━━ Input for this task

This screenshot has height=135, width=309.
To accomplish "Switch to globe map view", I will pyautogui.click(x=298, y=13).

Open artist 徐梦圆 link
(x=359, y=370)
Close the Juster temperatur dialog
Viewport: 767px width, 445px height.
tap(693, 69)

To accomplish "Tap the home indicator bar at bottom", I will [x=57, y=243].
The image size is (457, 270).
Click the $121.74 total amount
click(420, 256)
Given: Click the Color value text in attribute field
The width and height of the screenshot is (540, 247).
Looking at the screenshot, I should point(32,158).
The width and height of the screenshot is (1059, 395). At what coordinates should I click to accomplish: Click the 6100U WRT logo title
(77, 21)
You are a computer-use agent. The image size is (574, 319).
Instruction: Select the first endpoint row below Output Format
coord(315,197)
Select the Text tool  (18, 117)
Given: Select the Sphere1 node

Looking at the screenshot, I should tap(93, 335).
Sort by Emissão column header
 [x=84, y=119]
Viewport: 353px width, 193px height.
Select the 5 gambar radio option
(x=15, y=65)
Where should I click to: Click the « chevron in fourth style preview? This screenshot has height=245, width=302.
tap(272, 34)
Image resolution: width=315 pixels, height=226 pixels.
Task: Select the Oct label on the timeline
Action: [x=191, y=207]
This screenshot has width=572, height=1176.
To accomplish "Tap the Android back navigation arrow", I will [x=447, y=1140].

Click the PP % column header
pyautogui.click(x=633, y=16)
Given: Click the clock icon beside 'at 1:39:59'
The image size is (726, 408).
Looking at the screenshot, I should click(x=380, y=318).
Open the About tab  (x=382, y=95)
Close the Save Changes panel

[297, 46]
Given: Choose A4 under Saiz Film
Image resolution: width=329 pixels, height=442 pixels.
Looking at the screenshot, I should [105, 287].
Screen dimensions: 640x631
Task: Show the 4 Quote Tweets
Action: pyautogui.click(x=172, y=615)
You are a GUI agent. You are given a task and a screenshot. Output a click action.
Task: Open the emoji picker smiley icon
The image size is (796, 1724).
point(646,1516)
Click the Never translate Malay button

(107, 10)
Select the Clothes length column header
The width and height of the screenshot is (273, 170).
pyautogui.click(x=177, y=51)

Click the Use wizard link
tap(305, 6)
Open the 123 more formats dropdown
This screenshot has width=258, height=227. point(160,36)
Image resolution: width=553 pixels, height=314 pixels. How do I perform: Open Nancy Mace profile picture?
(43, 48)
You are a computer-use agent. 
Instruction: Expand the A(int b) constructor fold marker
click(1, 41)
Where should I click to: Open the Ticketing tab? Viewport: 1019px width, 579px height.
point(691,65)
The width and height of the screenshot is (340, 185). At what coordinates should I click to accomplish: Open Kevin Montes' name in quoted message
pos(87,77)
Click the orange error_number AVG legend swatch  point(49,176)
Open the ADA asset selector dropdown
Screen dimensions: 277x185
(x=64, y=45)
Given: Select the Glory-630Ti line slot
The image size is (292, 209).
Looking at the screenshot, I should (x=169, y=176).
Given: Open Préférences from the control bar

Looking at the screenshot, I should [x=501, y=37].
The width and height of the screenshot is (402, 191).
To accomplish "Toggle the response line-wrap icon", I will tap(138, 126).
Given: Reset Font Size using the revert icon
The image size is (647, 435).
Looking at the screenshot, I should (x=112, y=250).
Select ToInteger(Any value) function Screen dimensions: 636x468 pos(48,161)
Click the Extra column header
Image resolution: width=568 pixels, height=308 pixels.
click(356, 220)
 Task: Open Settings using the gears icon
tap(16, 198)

━━━━

**Assignment**
Scan the records above for the word "will". Copy each line that has it.

**Task result**
To accomplish "Switch to globe map view", I will pyautogui.click(x=298, y=13).
To accomplish "Tap the home indicator bar at bottom", I will [x=57, y=243].
To accomplish "Tap the Android back navigation arrow", I will [x=447, y=1140].
To accomplish "Toggle the response line-wrap icon", I will tap(138, 126).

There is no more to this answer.